TASK MATERIAL:
◆ ◆ ◆ ◆ ◆

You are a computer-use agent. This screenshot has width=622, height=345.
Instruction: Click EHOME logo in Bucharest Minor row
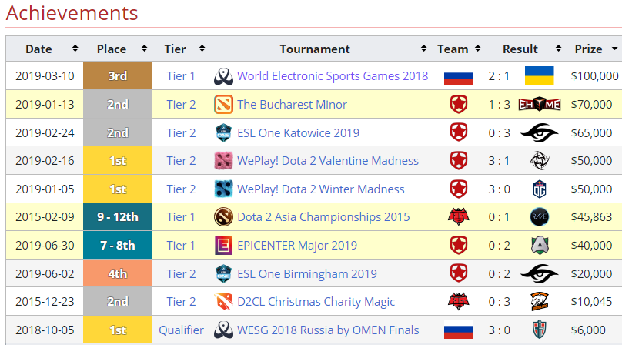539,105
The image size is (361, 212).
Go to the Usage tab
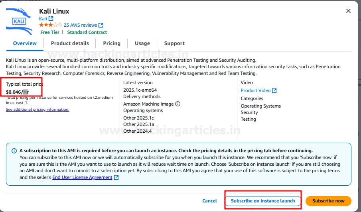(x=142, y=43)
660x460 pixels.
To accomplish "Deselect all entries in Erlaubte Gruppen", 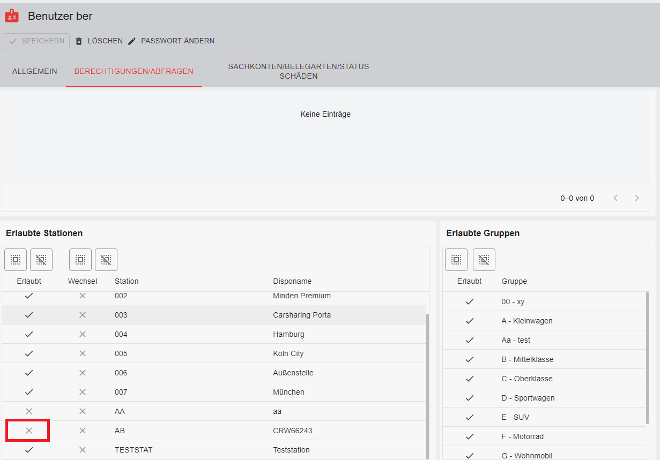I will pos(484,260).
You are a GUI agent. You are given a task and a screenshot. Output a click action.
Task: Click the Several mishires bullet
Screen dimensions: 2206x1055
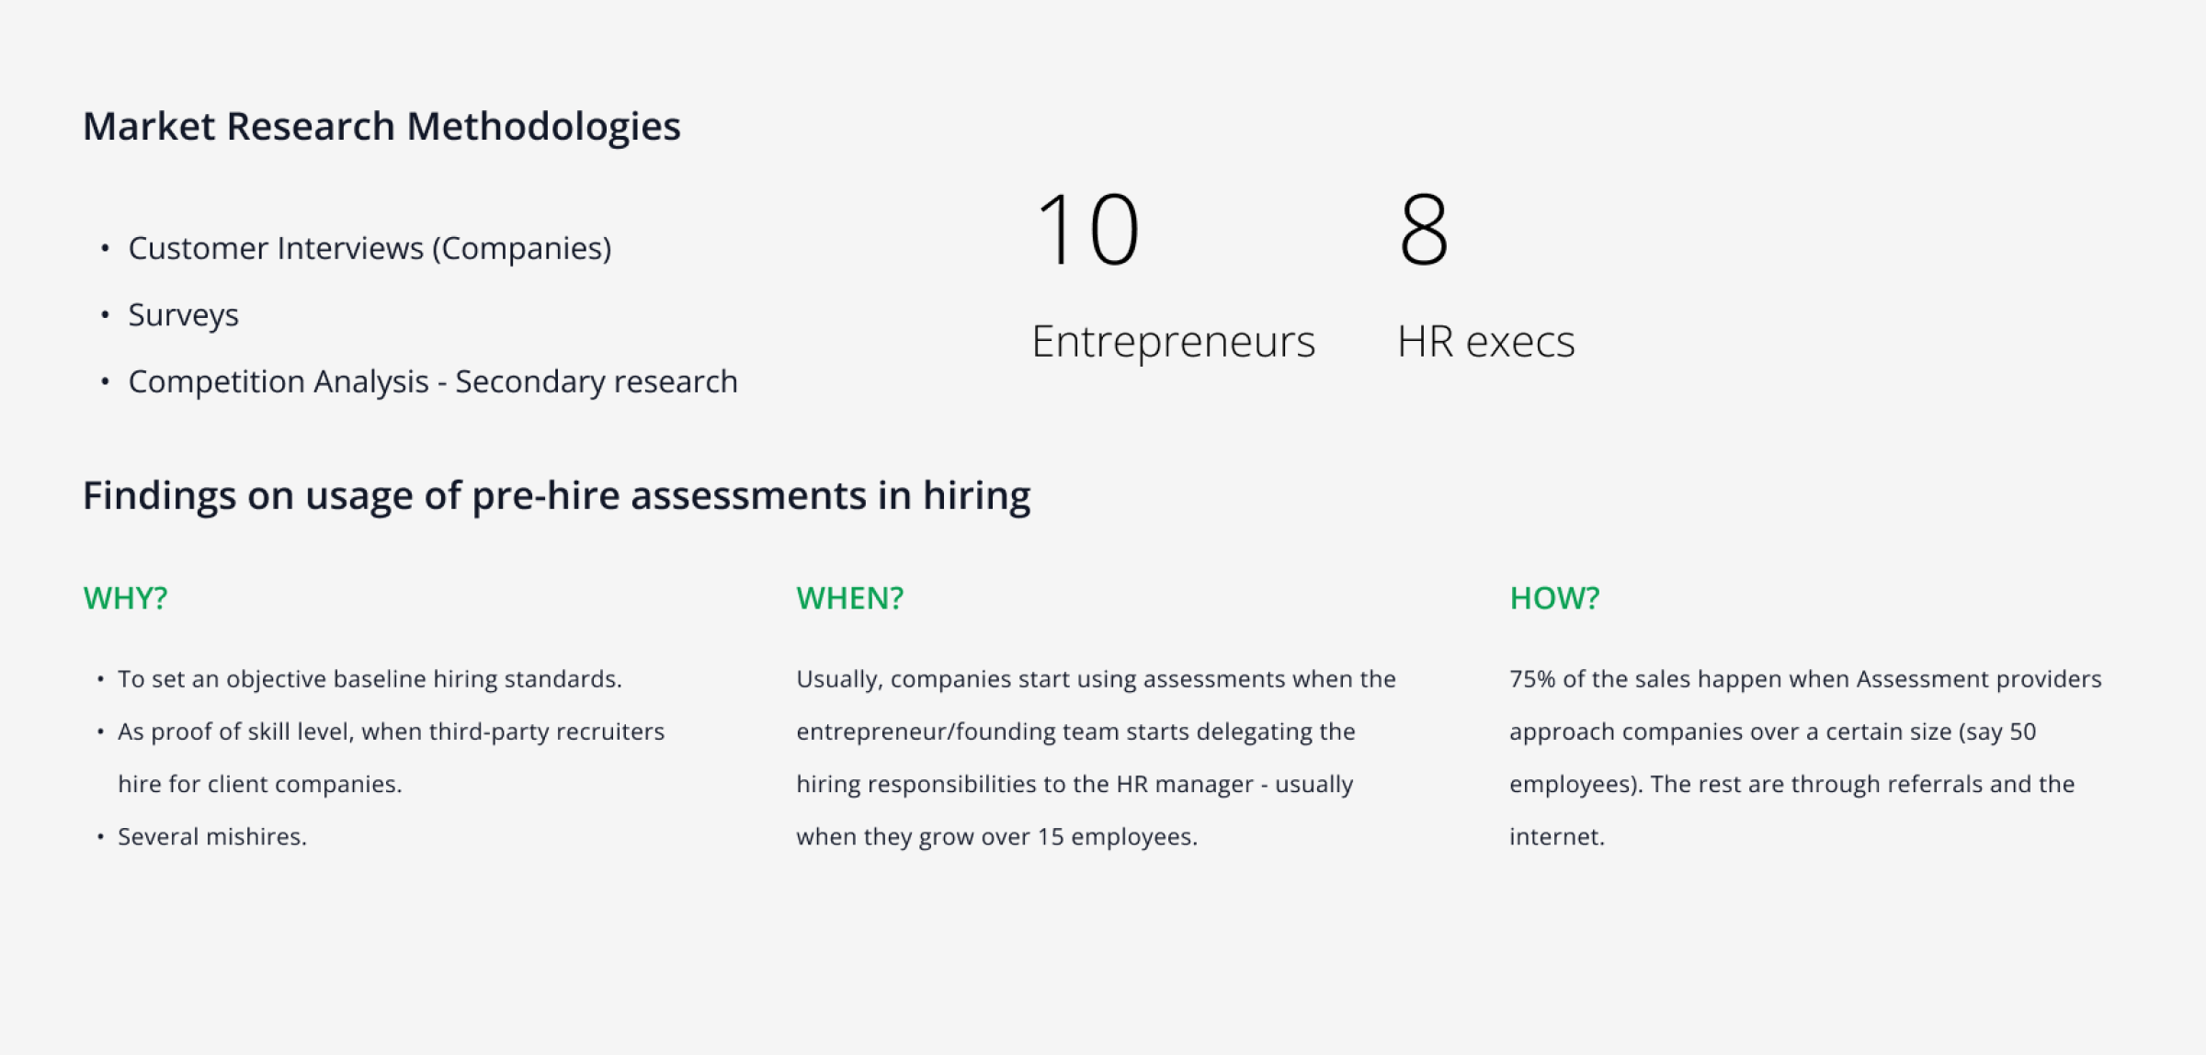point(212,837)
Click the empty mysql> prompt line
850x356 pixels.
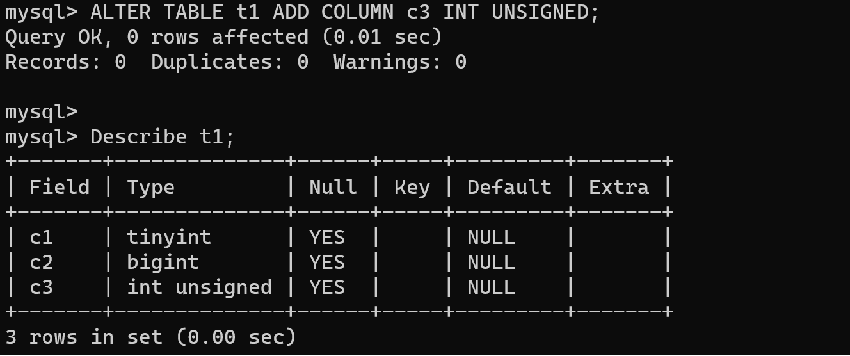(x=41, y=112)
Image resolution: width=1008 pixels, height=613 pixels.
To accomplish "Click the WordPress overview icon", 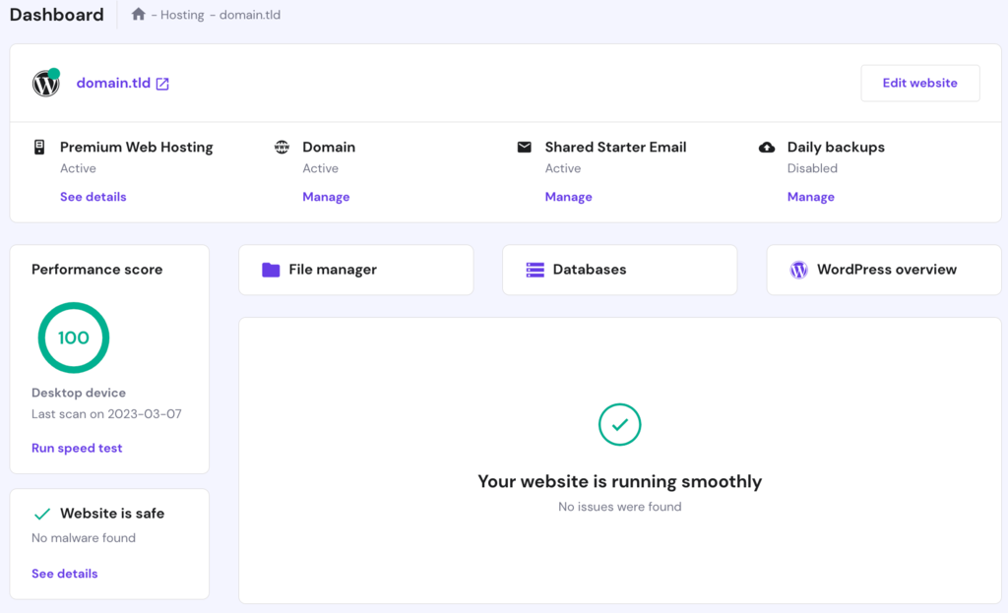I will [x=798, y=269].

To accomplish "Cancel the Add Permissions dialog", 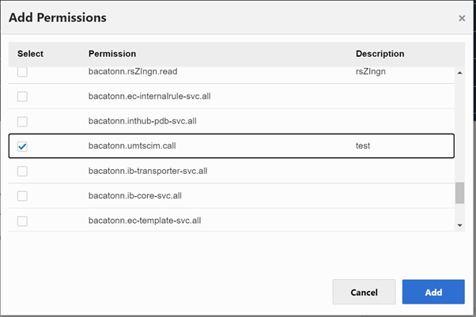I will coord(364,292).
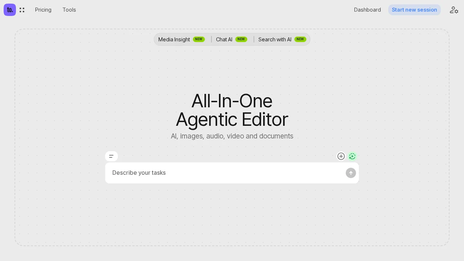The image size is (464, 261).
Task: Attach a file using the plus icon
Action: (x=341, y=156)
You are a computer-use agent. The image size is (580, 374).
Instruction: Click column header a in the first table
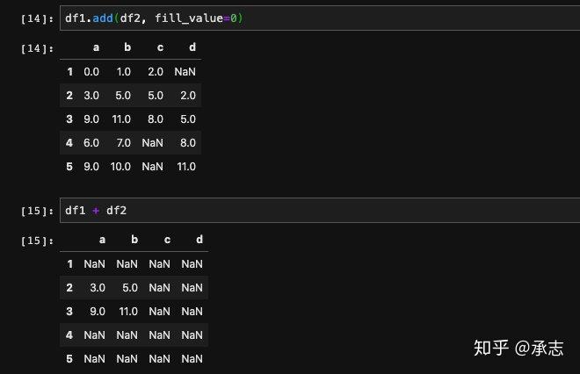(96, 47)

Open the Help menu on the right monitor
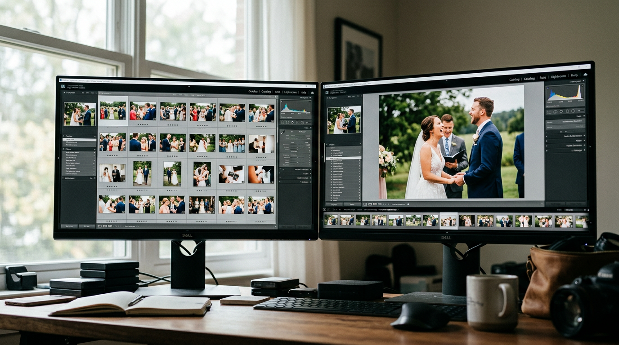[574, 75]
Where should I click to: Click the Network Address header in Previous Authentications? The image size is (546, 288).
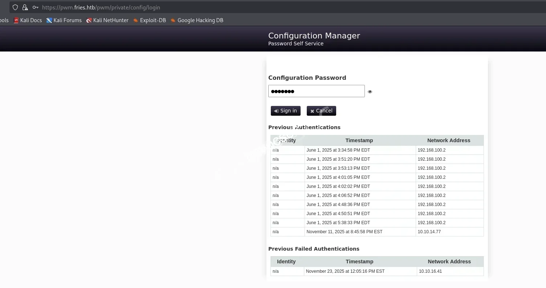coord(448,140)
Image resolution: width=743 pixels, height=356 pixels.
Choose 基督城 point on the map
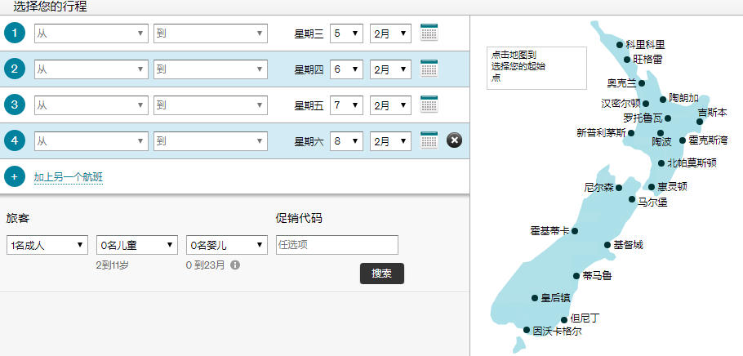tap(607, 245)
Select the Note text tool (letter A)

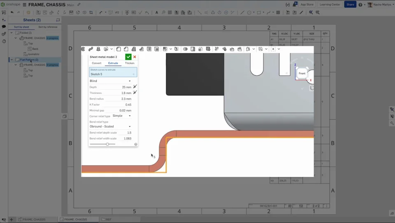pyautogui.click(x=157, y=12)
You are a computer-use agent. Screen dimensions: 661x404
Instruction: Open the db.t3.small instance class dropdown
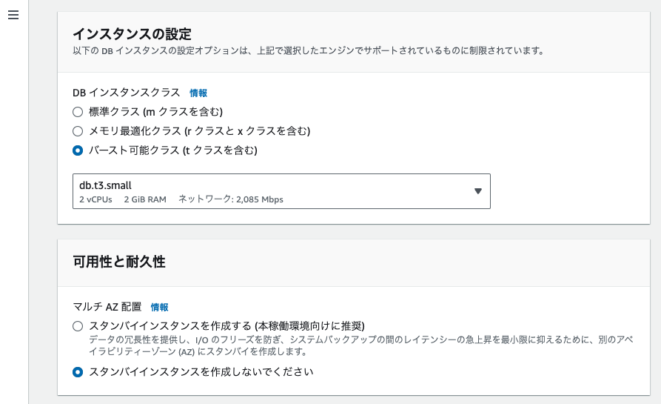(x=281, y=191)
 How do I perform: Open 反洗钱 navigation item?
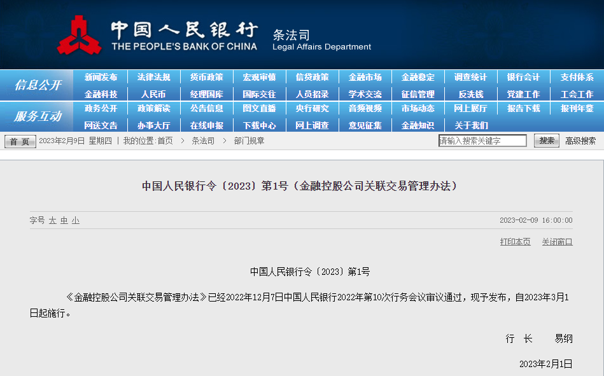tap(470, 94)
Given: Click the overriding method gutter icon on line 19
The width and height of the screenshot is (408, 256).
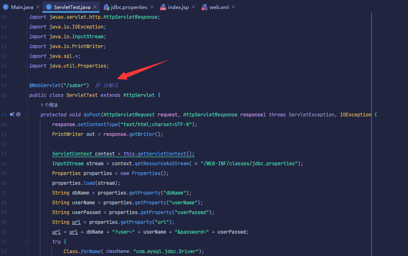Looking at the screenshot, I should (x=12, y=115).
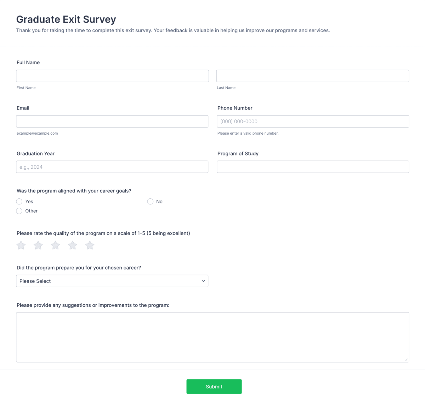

◆ ◆ ◆ ◆ ◆

Transcribe exactly, and only, the lines from the line with "How do I perform: Open 反洗钱 navigation item?" through the last line of the records, inclusive; the pictures do not belong in the copy.

 How do I perform: Open 反洗钱 navigation item?
tap(470, 94)
Given: Click the overriding method gutter icon on line 19
The width and height of the screenshot is (408, 256).
Looking at the screenshot, I should (x=12, y=115).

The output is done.